Se estima que en el país hay 500 mil personas involucradas directamente en la parte operativa: mineros, casi todos jóvenes compatriotas de muy escasos recursos, que diariamente ingresan en condiciones muy precarias a socavones o se sumergen en pozos de agua y barro, arriesgando en todo momento su integridad a cambio de un jornal impuesto por las extrañas leyes de ese entorno. Para con ellos, la obligación del Estado es ofrecerles alternativas que hagan tangible los beneficios de insertarse en la dinámica de la formalidad, aunque tome tiempo.

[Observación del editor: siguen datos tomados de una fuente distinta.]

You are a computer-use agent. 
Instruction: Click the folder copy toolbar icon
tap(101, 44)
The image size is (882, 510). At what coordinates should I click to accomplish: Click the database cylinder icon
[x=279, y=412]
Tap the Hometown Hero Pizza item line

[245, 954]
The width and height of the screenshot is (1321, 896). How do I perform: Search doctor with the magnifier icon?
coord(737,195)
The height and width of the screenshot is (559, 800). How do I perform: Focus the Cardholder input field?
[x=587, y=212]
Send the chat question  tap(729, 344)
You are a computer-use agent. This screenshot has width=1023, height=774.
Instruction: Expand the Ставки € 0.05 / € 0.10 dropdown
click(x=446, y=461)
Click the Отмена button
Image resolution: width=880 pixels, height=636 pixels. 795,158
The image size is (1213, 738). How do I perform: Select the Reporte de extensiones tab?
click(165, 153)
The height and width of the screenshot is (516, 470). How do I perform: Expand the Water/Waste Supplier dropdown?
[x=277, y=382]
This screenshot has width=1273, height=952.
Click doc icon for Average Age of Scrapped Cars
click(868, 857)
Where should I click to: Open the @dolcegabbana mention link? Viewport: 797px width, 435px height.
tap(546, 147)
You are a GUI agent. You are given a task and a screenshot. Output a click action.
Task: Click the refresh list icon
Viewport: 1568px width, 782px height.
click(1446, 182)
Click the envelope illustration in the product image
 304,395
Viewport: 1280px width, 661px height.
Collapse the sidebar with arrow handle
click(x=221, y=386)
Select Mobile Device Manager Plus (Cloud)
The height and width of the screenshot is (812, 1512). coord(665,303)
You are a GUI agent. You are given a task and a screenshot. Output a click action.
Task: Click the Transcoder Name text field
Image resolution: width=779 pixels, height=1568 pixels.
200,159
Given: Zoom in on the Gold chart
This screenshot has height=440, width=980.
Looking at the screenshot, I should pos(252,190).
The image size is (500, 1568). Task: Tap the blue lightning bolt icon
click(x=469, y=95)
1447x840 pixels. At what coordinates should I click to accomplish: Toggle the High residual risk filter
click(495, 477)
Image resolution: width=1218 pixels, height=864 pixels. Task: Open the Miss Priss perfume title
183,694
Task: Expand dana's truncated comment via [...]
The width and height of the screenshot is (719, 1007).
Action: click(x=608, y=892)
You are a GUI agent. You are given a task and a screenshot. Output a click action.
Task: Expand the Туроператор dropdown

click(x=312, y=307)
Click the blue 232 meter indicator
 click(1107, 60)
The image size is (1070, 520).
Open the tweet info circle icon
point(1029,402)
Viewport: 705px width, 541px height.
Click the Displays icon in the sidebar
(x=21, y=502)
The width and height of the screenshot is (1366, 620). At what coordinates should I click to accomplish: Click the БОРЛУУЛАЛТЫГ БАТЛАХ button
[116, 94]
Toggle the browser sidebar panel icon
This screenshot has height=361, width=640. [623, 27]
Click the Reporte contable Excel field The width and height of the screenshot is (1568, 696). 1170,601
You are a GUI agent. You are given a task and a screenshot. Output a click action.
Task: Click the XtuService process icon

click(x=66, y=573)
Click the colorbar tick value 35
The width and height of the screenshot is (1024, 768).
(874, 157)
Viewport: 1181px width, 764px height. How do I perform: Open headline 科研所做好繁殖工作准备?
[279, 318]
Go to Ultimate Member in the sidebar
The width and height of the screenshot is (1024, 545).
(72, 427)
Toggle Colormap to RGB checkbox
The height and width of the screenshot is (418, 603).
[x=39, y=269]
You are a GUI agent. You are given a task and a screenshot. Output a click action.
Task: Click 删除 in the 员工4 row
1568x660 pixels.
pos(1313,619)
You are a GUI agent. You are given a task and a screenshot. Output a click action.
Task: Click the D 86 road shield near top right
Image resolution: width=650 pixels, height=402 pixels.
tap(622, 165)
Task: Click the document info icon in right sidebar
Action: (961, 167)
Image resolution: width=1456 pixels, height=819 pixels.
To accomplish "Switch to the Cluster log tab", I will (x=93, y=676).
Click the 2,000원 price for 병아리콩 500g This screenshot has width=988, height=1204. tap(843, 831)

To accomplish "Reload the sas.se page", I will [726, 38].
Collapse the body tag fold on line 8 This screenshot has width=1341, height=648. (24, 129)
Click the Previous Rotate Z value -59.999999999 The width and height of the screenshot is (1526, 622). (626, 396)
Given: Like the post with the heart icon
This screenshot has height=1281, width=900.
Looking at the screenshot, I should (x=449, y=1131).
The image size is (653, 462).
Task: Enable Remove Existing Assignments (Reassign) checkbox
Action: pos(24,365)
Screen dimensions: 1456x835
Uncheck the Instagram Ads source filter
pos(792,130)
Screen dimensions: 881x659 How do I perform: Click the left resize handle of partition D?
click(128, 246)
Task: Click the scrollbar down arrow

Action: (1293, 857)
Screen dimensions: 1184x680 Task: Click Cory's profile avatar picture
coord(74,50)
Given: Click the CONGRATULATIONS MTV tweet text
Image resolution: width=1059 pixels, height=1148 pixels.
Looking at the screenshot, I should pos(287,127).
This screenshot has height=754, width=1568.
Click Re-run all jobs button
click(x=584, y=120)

Luego tenemos que hacer visible al grupo minoritario, pero muy lucrativo, de intermediarios que operan sin un registro veraz y sin ningún interés por formalizar su actividad. Son quienes financian marchas de protesta con cascos relucientes, algunos de ellos son penosamente ostentosos, y son quienes han logrado recientemente que el Congreso dicte, con sorprendente rapidez y efectividad, normas que los respaldan. Ellos no representan al capitalismo consciente, sino al capitalismo salvaje que pone en riesgo la institucionalidad de nuestro país.
Este grupo minoritario necesita mantener un ecosistema sin reglas. Una cadena productiva con una dimensión financiera que supera los US$4 mil millones, requiere de opacidad a todo nivel para sostener un negocio basado en la distorsión de precios en el acceso al capital de trabajo, en la compra de insumos críticos (explosivos y reactivos químicos), en la implementación de nuevas tecnologías, en el tratamiento y recuperación metalúrgica y, por último, en la comercialización de la producción final.
A lo anterior tenemos que añadir la absoluta ausencia de normas laborales, ambientales y tributarias, que completan este círculo vicioso. Esta actividad que beneficia a unos cuantos está fuera de control y afecta a todos los peruanos, porque alimenta la corrupción, fomenta los ya elevados índices de violencia e inseguridad y, a través de delitos directamente relacionados, como la extorsión, la trata de personas y la explotación infantil, degrada nuestra sociedad.
En el debate hay que entender quiénes son los actores y diferenciarlos para identificar a los intermediarios que distorsionan una sana convivencia armoniosa; desplegar una trazabilidad de toda la cadena productiva; e implementar incentivos económicos y sociales para quienes sí deseen pasar al ámbito de un Perú competitivo y sostenible.